Crisis Intervention Team
Founded in 2000, CIT's main goal is safety - for the community, for the person in crisis, and for the officers and crisis team workers.
CIT teaches officers and communications operators, who are often the first point of contact for the mentally ill, how to deal with people in crisis, how to recognize different types of mental illness, and how to get the person the most appropriate help. The minimum goal of the CIT program is to provide Crisis Intervention training to at least 10% of law enforcement officers and all of the 9-1-1 Operators countywide.
Crisis Intervention Training
Collaboration of Police, Mental Health, Clients and Family Members
Reprinted from the January/February 2002 issue of the Ventura County NAMI (National Alliance for the Mentally Ill) Newsletter
The first group of trainees graduated from a newly formed Police Crisis Intervention Team Academy (CIT) on December 6, 2002 . Within the following week Ventura Police had responded successfully to several calls using the methods learned in the Academy to de-escalate a crisis involving a mentally ill or emotionally disturbed person.
Through the hard work of Dr. Michael Ferguson, Psychiatrist for the Behavioral Health Crisis Team, and other key leaders, the new academy was up and running in record time. Dr. Ferguson, along with Commander Scott Whitney of the Oxnard Police Department, Former Ventura Police Lieutenant Doug Auldridge, Lieutenant Mark Stadler and Sergeant Jack Richards of the Ventura Police Department, deserve enormous credit for organizing the CIT academy. All were trained by the San Jose Police Academy, based on the Memphis Model. The Memphis Model was developed in large part by the NAMI Memphis family/client group, and has received nation-wide acclaim for its effectiveness in crisis intervention.
Former Police Chief Pat Miller and the City of Ventura are to be commended for initiating police training that resulted in establishment of the Academy. Others who deserve credit and thanks are Behavioral Health Director David Gudeman, Sheriff Bob Brooks, Neil Andrews, chair of the MHB, and city and county leaders.
Ventura NAMI clients and family members participated in a panel discussion and "voice exercise" that graphically demonstrated the impairment of a mental illness and a person' inability to hear, understand and respond appropriately when in crisis.

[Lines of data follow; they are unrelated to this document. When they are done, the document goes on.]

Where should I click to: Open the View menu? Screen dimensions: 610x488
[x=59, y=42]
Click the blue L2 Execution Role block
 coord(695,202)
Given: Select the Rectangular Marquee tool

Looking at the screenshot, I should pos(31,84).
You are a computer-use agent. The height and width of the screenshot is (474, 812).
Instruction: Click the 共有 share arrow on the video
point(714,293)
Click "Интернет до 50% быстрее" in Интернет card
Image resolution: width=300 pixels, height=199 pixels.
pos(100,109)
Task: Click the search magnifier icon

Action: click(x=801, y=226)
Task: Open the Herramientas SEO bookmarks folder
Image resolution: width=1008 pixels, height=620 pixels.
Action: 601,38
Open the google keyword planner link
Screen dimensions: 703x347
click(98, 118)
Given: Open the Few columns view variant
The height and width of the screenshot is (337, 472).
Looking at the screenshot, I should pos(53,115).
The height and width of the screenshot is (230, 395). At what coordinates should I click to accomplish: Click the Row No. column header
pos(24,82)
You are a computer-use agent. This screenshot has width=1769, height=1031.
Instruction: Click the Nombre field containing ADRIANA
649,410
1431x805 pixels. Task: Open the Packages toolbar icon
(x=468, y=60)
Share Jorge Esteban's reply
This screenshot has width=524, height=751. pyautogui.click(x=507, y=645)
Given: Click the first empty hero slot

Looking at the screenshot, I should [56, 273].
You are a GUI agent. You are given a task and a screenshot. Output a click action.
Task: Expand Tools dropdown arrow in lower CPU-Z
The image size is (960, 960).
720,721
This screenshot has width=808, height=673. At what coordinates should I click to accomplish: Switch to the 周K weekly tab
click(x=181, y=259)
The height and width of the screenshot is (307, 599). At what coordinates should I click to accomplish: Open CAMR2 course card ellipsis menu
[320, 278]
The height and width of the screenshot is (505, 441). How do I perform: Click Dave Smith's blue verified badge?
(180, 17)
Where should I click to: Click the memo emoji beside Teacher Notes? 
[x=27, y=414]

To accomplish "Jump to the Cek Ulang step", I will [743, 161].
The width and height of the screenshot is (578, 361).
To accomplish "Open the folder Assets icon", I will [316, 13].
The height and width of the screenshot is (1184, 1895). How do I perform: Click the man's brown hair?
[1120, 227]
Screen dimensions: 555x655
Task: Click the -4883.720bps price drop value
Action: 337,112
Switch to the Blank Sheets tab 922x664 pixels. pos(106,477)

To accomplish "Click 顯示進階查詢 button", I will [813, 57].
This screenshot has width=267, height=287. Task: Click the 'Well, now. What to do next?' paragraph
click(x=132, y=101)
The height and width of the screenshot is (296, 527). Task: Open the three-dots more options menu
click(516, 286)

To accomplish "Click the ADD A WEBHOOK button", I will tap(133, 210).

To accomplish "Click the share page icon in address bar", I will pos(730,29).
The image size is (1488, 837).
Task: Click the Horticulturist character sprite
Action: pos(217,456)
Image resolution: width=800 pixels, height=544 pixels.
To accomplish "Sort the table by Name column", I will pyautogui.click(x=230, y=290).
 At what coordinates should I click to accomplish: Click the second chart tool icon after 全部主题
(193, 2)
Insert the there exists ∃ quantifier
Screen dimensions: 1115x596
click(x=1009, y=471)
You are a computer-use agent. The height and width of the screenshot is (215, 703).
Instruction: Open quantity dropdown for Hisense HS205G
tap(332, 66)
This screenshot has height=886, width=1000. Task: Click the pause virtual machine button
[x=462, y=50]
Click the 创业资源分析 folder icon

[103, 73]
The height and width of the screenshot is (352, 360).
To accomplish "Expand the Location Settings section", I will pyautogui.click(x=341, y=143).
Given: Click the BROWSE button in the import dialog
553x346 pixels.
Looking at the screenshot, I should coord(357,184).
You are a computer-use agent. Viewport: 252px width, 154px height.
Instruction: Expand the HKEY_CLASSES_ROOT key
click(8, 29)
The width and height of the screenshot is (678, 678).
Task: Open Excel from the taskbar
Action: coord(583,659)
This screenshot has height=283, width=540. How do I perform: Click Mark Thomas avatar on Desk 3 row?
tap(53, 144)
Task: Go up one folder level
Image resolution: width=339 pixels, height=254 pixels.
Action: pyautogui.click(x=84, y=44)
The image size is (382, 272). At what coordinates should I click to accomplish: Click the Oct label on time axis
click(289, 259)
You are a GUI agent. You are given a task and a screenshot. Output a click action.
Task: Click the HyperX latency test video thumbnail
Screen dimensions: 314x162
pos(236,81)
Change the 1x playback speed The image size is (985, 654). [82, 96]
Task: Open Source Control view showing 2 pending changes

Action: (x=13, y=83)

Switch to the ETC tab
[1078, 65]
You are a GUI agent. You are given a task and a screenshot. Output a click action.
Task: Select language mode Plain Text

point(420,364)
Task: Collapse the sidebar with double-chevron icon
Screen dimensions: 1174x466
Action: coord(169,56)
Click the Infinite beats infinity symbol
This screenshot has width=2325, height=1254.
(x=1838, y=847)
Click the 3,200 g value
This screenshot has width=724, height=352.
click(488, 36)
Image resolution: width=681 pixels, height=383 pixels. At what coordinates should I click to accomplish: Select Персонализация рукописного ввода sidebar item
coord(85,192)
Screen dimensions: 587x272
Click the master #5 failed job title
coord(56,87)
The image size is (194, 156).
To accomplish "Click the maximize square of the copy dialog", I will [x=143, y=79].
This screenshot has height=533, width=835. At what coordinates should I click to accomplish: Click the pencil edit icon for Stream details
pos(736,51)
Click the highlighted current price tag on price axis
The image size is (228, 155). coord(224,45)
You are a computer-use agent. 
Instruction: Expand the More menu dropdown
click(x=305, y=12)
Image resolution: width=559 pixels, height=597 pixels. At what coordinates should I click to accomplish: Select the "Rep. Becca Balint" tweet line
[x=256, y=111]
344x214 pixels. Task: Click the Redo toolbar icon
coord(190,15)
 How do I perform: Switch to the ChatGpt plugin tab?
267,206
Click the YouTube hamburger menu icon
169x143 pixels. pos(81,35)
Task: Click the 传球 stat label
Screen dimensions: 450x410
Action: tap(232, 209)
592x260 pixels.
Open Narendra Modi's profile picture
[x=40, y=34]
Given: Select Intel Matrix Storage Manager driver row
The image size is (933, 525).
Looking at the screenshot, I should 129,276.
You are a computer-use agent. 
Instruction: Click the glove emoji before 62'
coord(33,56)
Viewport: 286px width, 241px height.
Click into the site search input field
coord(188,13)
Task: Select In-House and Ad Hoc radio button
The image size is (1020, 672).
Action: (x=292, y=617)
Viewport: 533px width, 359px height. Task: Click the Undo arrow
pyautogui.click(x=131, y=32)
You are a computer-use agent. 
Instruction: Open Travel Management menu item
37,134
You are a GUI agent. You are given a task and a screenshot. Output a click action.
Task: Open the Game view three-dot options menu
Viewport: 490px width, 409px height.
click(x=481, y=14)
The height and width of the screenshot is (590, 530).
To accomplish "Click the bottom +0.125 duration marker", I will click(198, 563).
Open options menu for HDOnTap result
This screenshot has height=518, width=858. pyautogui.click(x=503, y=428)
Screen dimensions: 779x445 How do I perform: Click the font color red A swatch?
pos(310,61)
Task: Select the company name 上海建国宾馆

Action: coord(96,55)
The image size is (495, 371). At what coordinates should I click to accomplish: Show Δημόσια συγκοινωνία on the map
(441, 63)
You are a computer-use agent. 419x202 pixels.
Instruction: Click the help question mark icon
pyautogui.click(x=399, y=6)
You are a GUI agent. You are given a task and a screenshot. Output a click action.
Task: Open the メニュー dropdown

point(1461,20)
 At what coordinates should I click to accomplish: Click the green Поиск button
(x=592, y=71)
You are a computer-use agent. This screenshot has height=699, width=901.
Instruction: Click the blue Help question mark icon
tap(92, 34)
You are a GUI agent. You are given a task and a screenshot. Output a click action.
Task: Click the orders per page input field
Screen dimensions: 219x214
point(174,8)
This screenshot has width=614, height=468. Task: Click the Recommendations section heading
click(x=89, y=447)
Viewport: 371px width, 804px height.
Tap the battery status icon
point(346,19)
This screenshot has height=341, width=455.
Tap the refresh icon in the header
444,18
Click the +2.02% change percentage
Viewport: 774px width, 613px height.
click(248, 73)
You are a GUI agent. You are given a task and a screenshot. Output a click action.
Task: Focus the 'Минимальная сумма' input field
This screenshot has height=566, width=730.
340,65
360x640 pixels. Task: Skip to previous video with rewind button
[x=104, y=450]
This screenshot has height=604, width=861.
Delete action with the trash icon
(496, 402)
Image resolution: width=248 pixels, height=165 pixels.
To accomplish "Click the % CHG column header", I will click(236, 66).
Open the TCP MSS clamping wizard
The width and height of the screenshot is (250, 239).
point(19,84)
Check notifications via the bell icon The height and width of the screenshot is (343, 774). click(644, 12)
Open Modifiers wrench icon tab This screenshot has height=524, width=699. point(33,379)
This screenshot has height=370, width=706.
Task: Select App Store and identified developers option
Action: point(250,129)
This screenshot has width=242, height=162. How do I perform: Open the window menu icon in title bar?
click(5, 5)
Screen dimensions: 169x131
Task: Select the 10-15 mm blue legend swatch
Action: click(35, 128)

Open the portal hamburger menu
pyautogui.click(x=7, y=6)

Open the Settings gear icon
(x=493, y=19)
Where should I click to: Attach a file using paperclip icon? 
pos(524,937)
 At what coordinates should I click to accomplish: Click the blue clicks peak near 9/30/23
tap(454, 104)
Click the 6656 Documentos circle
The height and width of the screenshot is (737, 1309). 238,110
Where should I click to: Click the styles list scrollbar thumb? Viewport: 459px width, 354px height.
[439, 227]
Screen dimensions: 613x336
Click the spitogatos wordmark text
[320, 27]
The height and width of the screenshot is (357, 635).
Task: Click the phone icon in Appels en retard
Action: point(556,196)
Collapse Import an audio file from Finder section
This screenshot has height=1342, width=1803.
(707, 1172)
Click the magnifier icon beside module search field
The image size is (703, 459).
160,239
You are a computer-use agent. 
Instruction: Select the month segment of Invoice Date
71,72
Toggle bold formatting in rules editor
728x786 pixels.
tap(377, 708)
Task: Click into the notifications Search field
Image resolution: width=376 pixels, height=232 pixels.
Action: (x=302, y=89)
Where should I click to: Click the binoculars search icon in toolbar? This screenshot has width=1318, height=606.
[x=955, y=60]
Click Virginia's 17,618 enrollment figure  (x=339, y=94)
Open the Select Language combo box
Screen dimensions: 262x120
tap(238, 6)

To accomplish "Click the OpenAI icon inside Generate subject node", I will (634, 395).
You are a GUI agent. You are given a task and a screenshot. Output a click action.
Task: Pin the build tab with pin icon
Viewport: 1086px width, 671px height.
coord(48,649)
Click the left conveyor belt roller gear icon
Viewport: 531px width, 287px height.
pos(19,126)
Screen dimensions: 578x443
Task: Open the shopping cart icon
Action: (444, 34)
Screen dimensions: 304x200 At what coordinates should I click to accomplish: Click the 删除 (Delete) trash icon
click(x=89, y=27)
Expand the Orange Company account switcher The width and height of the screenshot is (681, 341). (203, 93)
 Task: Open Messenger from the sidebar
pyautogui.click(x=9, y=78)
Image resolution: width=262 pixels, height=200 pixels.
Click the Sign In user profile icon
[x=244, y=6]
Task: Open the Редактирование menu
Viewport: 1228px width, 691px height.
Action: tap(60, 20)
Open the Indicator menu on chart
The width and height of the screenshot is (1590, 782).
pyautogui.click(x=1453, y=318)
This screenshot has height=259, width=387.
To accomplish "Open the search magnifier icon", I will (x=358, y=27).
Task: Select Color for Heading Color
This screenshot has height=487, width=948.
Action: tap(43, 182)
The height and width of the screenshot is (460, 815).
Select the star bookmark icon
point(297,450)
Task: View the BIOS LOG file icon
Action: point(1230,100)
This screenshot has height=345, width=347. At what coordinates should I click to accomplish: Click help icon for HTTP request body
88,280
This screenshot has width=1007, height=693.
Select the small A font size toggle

The keen interest of the police and communication officers that filled the large room was heartening, and the compassion and understanding of the safety leaders was gratifying to clients and family members. All-in-all it was an enormously beneficial collaboration of mental health, police, client and family members. It is gratifying to know that the collaboration and training will continue into the future.